Micheliolide inhibits LPS-induced inflammatory response and protects mice from LPS challenge

Sepsis is the principal cause of fatality in the intensive care units worldwide. It involves uncontrolled inflammatory response resulting in multi-organ failure and even death. Micheliolide (MCL), a sesquiterpene lactone, was reported to inhibit dextran sodium sulphate (DSS)-induced inflammatory intestinal disease, colitis-associated cancer and rheumatic arthritis. Nevertheless, the role of MCL in microbial infection and sepsis is unclear. We demonstrated that MCL decreased lipopolysaccharide (LPS, the main cell wall component of Gram-negative bacteria)-mediated production of cytokines (IL-6, TNF-alpha, MCP-1, etc) in Raw264.7 cells, primary macrophages, dendritic cells and human monocytes. MCL plays an anti-inflammatory role by inhibiting LPS-induced activation of NF-kappa B and PI3K/Akt/p70S6K pathways. It has negligible impact on the activation of mitogen-activated protein kinase (MAPK) pathways.

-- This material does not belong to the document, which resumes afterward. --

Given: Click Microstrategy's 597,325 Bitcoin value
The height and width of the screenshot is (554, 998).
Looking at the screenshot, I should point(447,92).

In the acute peritonitis mouse model, MCL reduced the secretion of IL-6, TNF-alpha, IL-1 beta, MCP-1, IFN-beta and IL-10 in sera, and ameliorated lung and liver damage. MCL down-regulated the high mortality rate caused by lethal LPS challenge. Collectively, our data illustrated that MCL enabled maintenance of immune equilibrium may represent a potentially new anti-inflammatory and immunosuppressive drug candidate in the treatment of sepsis and septic shock.